Development of a semi-automated data acquisition and processing architecture for machine learning applications in grinding

Studies show that manufacturing companies that invest in automation and artificial intelligence can achieve productivity gains of up to 20% in production output and labor efficiency, driven by advances in data analytics and machine-learning technologies. In grinding processes, sensor-based process variables such as accelerations and acoustic emission signals are commonly used as inputs for machine-learning models to predict quality-related outcomes, including surface roughness and structural damage. However, industrial adoption is often limited by the lack of data acquisition and storage architectures tailored to data-driven applications, as well as by the high computational demands of many modeling approaches in production environments. To address these challenges, this work presents a modular architecture for grinding process monitoring combined with an efficient feature extraction and selection methodology based on Welch spectral analysis. The architecture enables structured data acquisition, centralized data storage, and consistent metadata management, while separating data processing, modeling and application layers. This modular design supports traceability and seamless integration of machine-learning models into industrial monitoring.

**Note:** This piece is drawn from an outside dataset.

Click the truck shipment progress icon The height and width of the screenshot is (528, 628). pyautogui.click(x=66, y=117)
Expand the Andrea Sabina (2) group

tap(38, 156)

Within this framework, physically interpretable frequency-domain features are extracted and systematically optimized. A hyperheuristic feature selection strategy is evaluated and compared with filter-based methods and a standalone Genetic Algorithm. The results show that filter-based approaches suffer from strong overfitting and limited generalization, while a standalone Genetic Algorithm improved robustness and predictive performance compared to filtering but remained dependent on problem complexity and population size. In contrast, the hyperheuristic consistently achieved superior robustness and predictive performance with reduced variance under blocked cross-validation.